Although defendant was asked some questions after he was taken to the patrol car, the point at which he was in custody according to the Berkemer decision, the court's failure to suppress the result of such custodial interrogation was harmless error. This is so because the trooper had probable cause to administer an alcohol test prior to taking defendant into custody, and because nothing more than the test results showing a blood alcohol level in excess of the statutory limit was necessary to convict defendant of an OMVI offense. R.C. 4511.19(A)(3).
Therefore, the failure to suppress the statements made by defendant while in custody was harmless error, and the second assignment of error is not well-taken.
Defendant's third assignment of error asserts that the evidence did not support a conviction under R.C. 4511.19 (A)(3). The basis of this assertion is that the trooper did not observe defendant operating his motorcycle in any manner which would indicate that he was under the influence of alcohol. Rather, the trooper stated only that he observed defendant to be speeding.
The "journal entry" of the trial court is unclear as to the section of the statute upon which the court based its finding of guilty. It states, simply, "Deft. found guilty of OMVI." While the transcript suggests that the court found defendant guilty on all three counts with which he was charged, including both sections of R.C. 4511.19(A), the court also stated: "[h]owever, as both the counsel for the State and counsel for the defendant recollect, there can only be one conviction even though there were two charges. And so, therefore, the Court does find the defendant guilty of the per se violation."
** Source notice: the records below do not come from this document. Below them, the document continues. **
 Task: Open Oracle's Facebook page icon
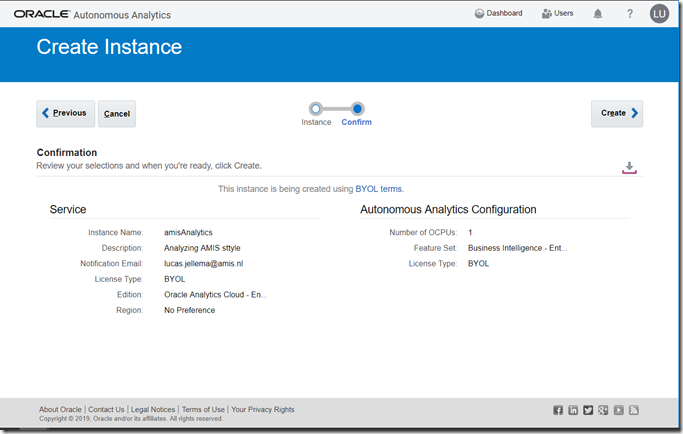558,410
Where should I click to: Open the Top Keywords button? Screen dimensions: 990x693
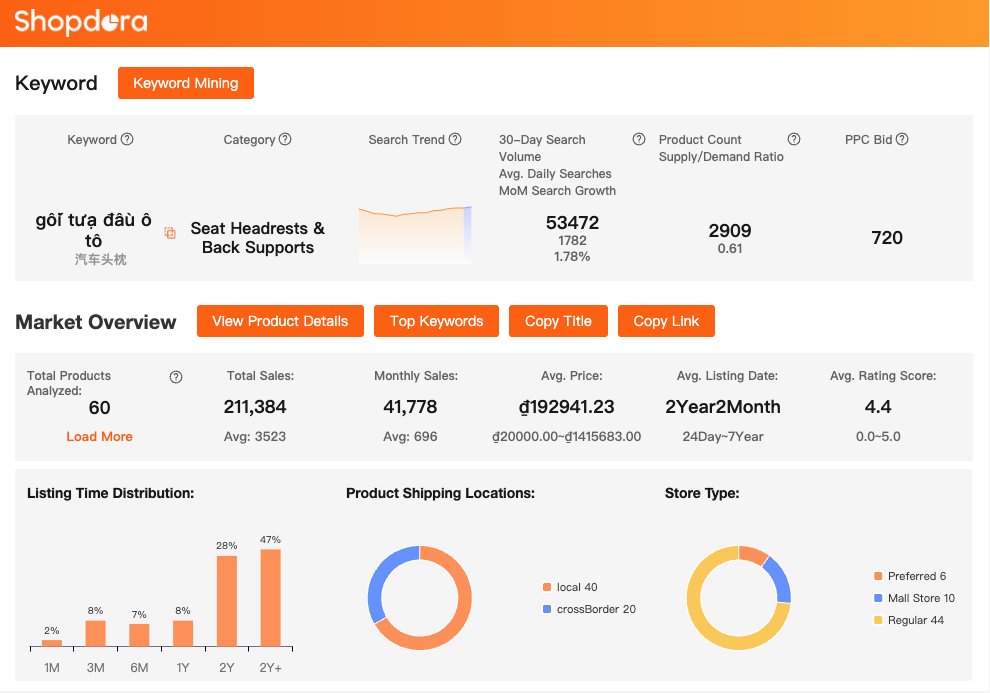pyautogui.click(x=436, y=321)
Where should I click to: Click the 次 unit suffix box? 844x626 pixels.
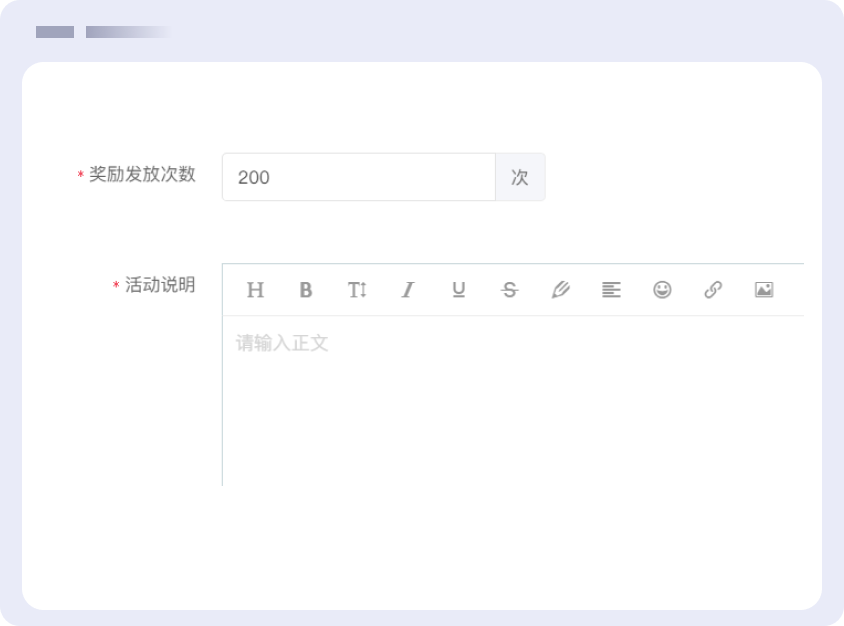pos(520,177)
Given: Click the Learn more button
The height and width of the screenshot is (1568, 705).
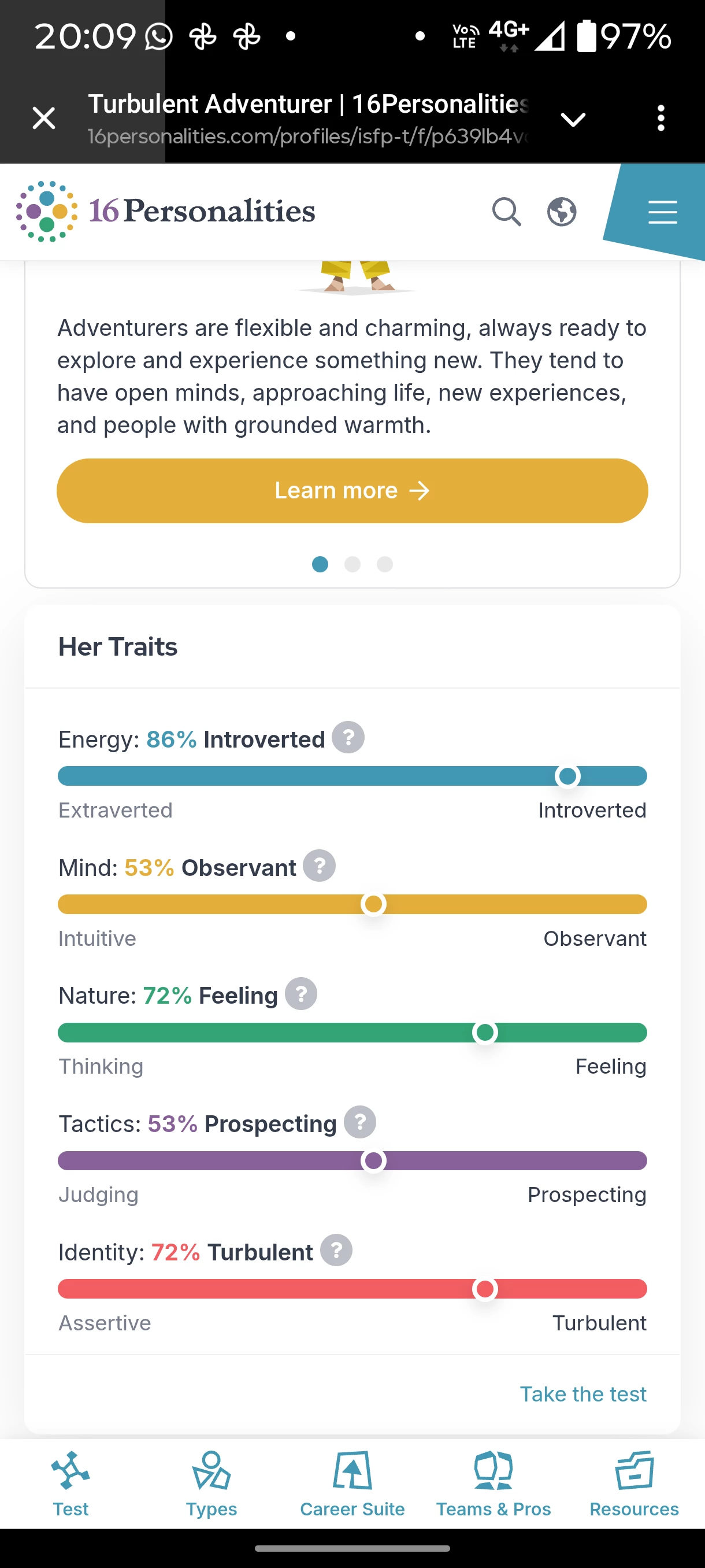Looking at the screenshot, I should pos(352,491).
Thus, although the third assignment of error is addressed to subsection (A)(1) of the statute, it is evident that the court in fact entered a conviction based on subsection (A)(3). Accordingly, the assignment of error will be discussed as though it is directed toward subsection (A)(3) of the statute.
While defendant's argument may have had its merit prior to the amendment of R.C. 4511.19, effective March 16, 1983, it is evident that the amended version of the statute imposes guilt without evidence of erratic or unlawful driving. R.C.4511.19(A)(3) makes it an offense to operate a motor vehicle when the operator has a concentration of ten-hundredths of one gram or more by weight of alcohol per two hundred ten liters of breath. As this court stated in the case of State v. Woerner (1984),16 Ohio App.3d 59, 61:
"* * * Regardless of how defendant appears, acts, or drives, he is guilty of the offense if he drives a motor vehicle exceeding the prescribed concentration of alcohol in his breath."
Defendant stipulated to the accuracy and the result of the breath test, which indicated that defendant's blood alcohol level was .135 grams per two *Page 285 hundred ten liters of breath. Further, Trooper Lawler testified that he observed defendant operating his motorcycle on Interstate 270, which the parties stipulated was located within the jurisdiction of the court. This evidence is sufficient to sustain a conviction under R.C. 4511.19(A)(3). Woerner, supra,
Thus, the third assignment of error is not well-taken.
For the foregoing reasons, defendant's assignments of error are overruled, and the judgment of the trial court is affirmed.
Judgment affirmed.
STRAUSBAUGH and COOK, JJ., concur.
COOK, J. of the Eleventh Appellate District, sitting by assignment in the Tenth Appellate District.